> Requirements
Swap "screenshot" for "screen capture" everywhere it appears in the rows below and write all of them out again with nothing else changed. Omit the pictures.

> Data entries
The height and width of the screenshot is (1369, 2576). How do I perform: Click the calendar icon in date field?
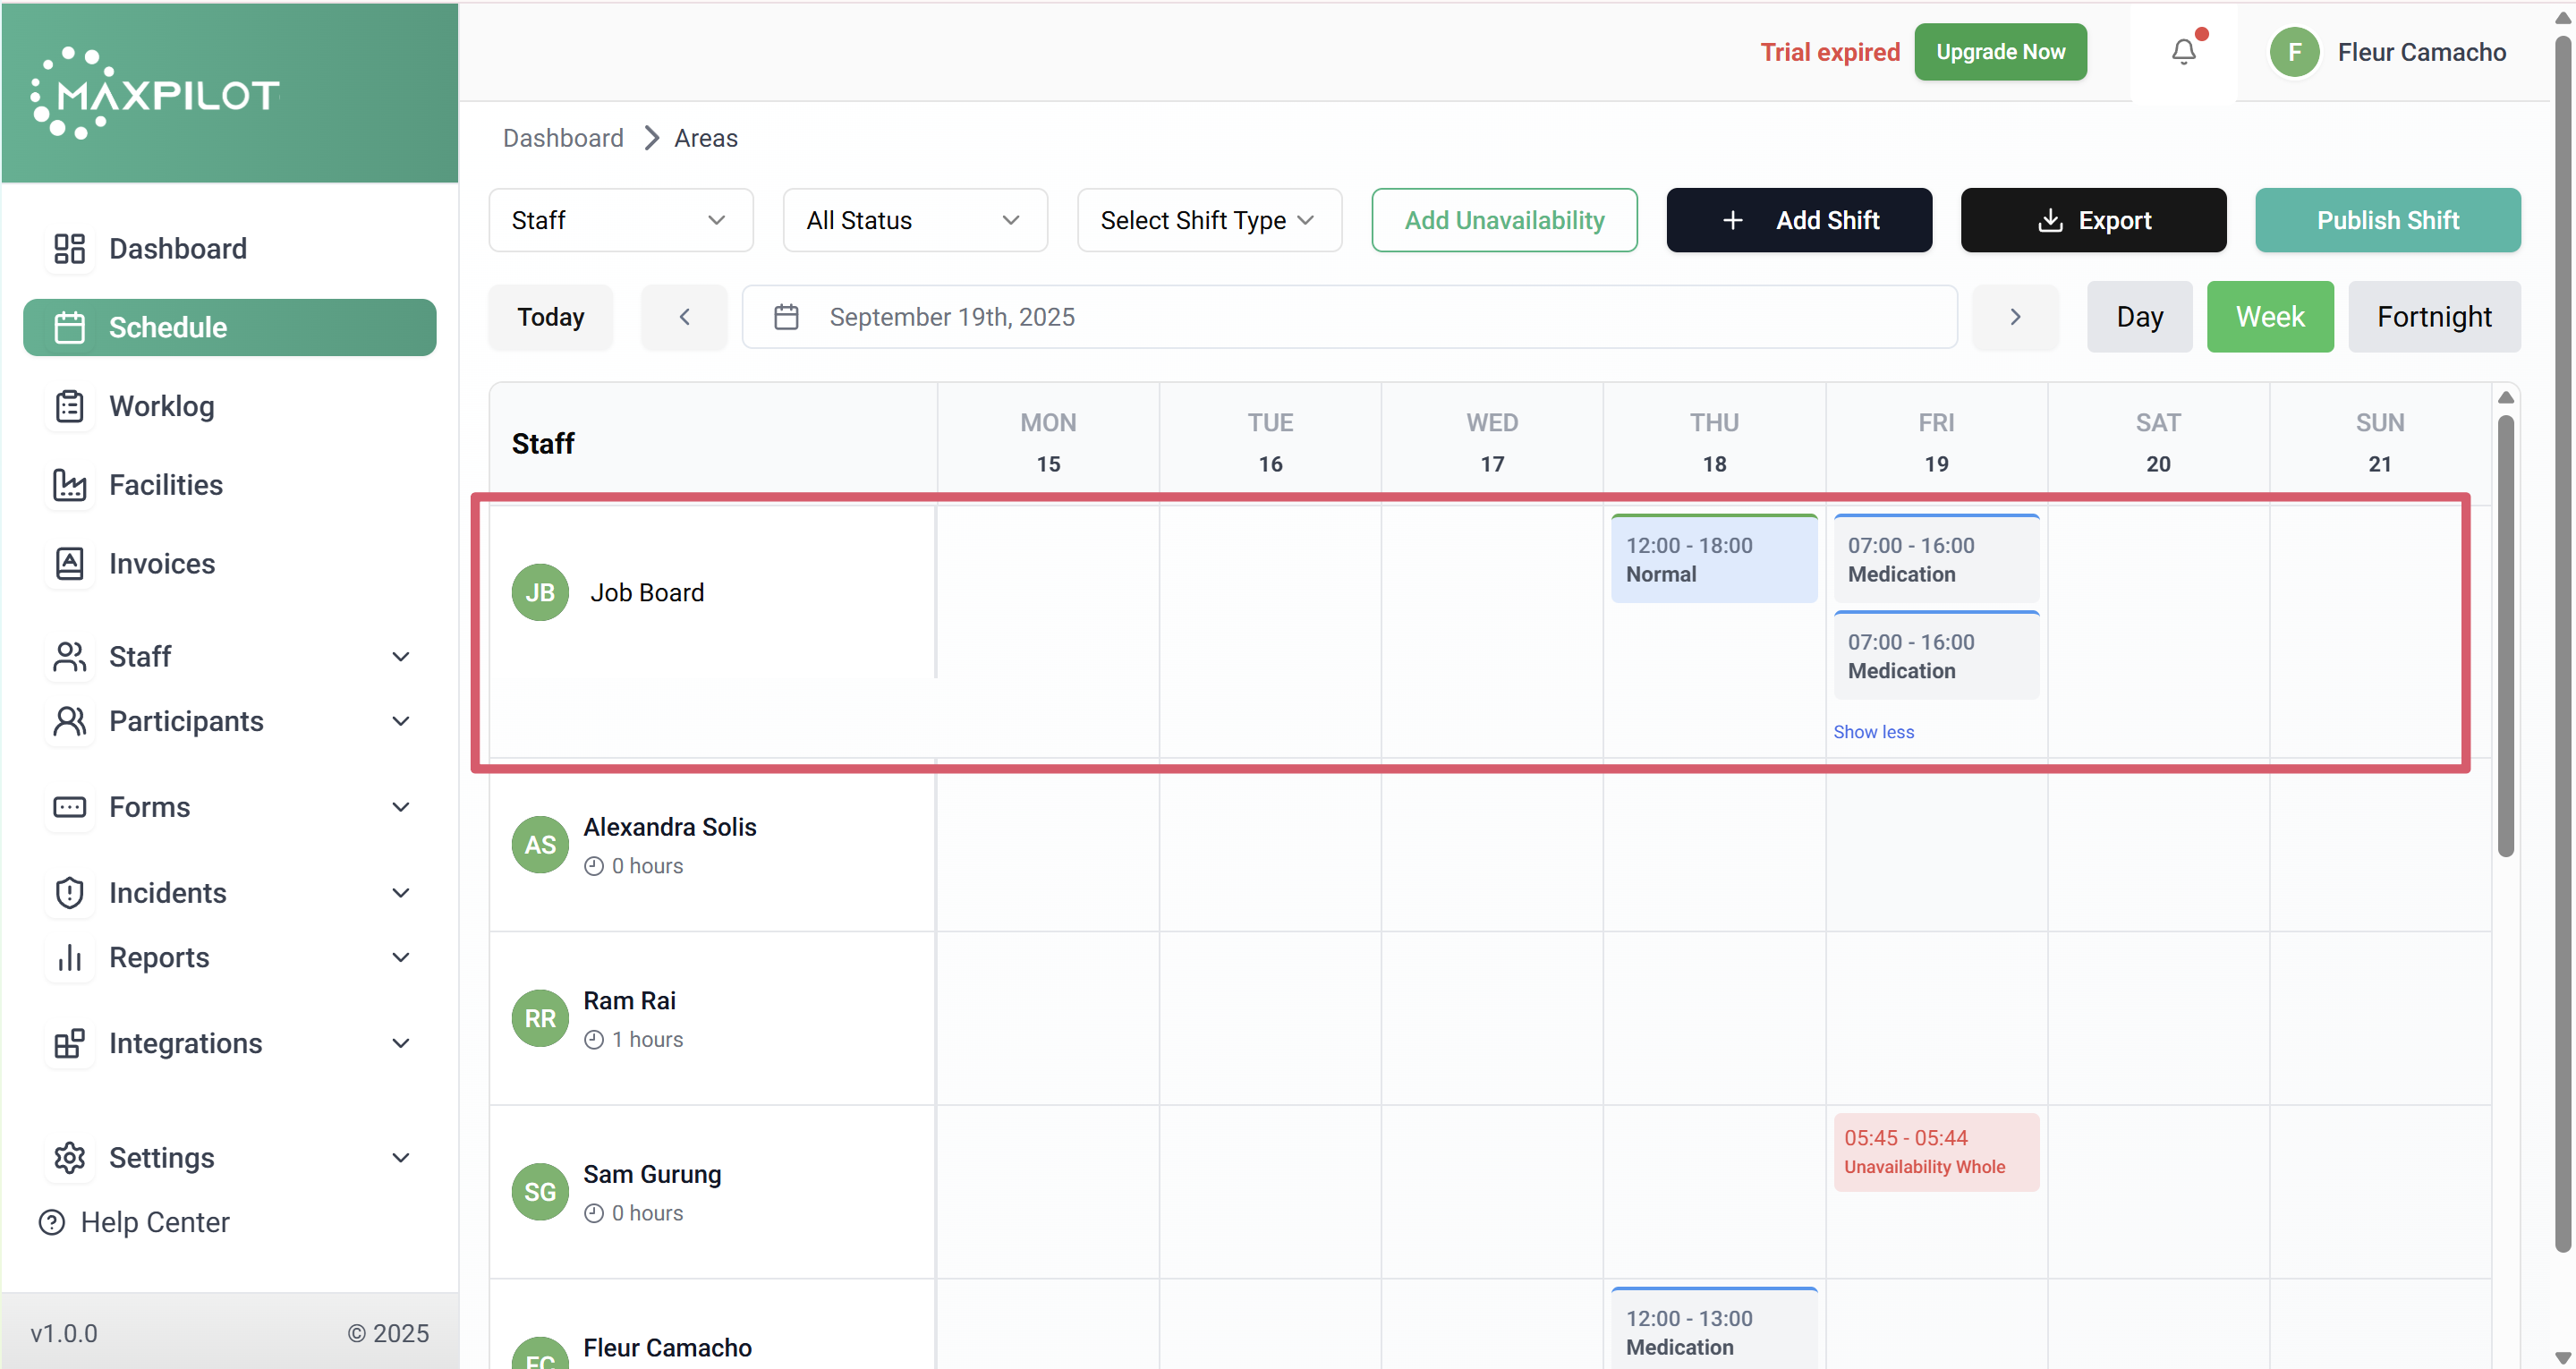point(786,317)
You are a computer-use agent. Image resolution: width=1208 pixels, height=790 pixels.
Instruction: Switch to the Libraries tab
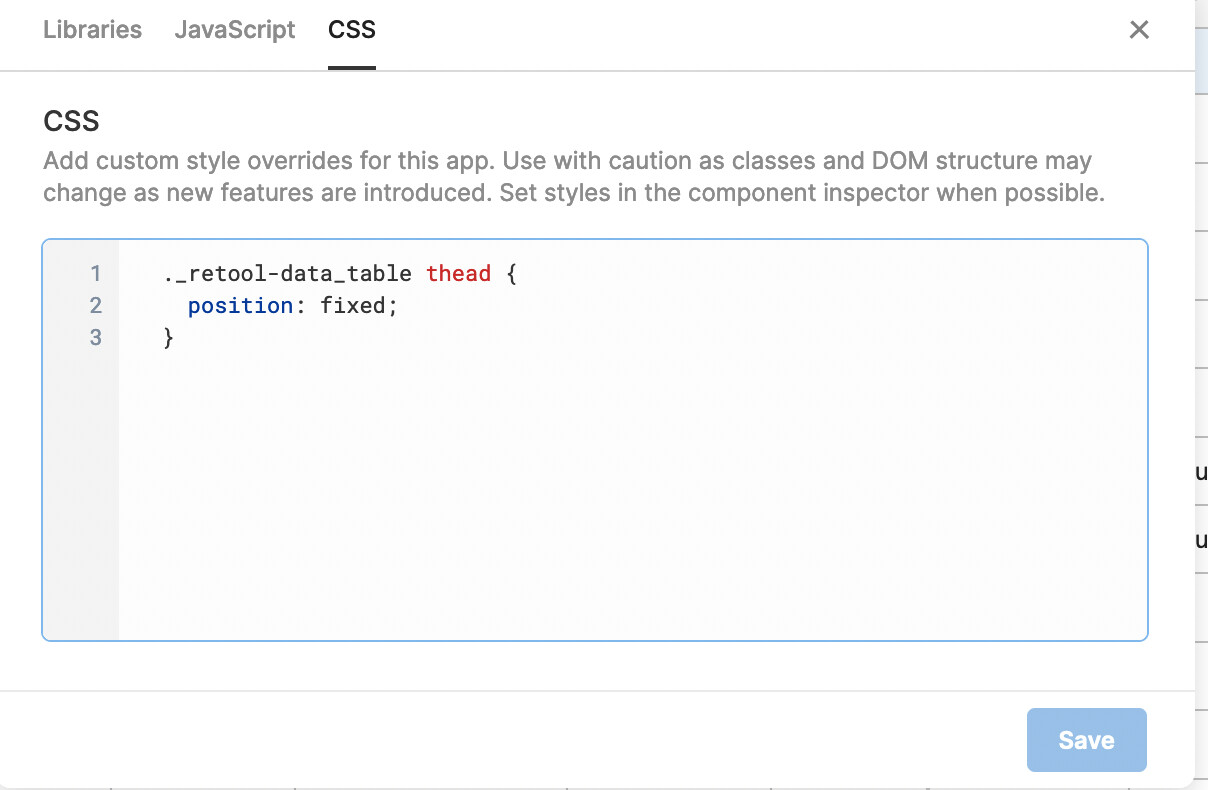tap(91, 29)
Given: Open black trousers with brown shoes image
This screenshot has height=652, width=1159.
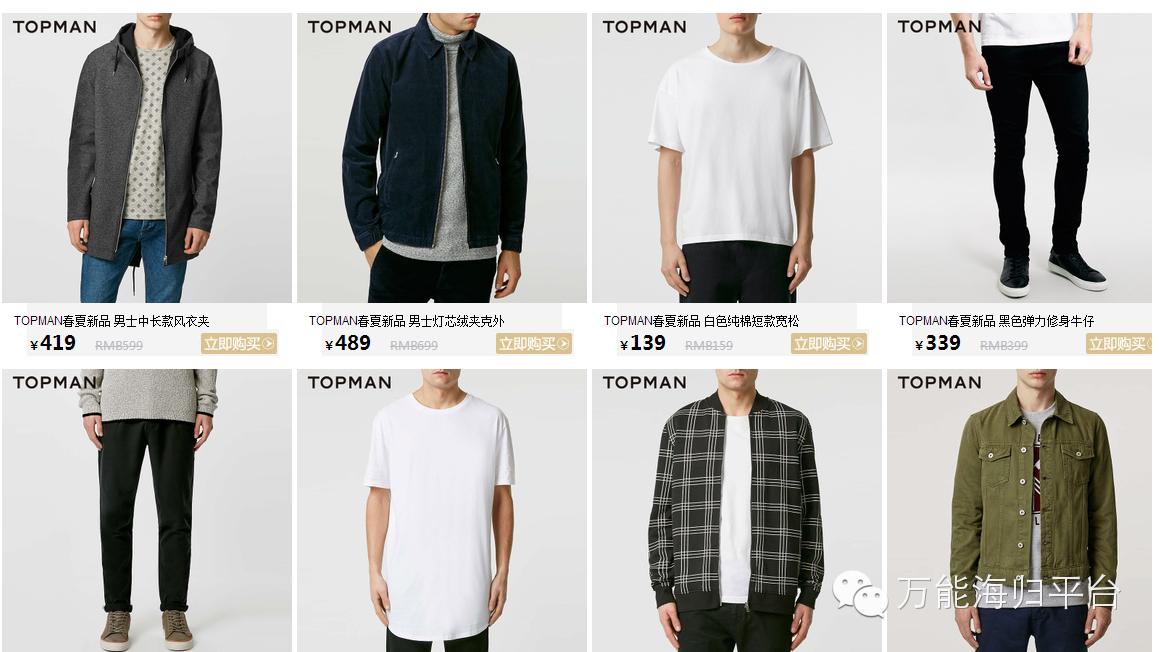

> Solution to this exercise
The height and width of the screen capture is (1369, 2576). How do I perform: Click the calendar icon in date field?
point(786,317)
You are a computer-use agent. Image resolution: width=1208 pixels, height=790 pixels.
Instruction: Switch to the Libraries tab
tap(91, 29)
Given: Open black trousers with brown shoes image
This screen capture has height=652, width=1159.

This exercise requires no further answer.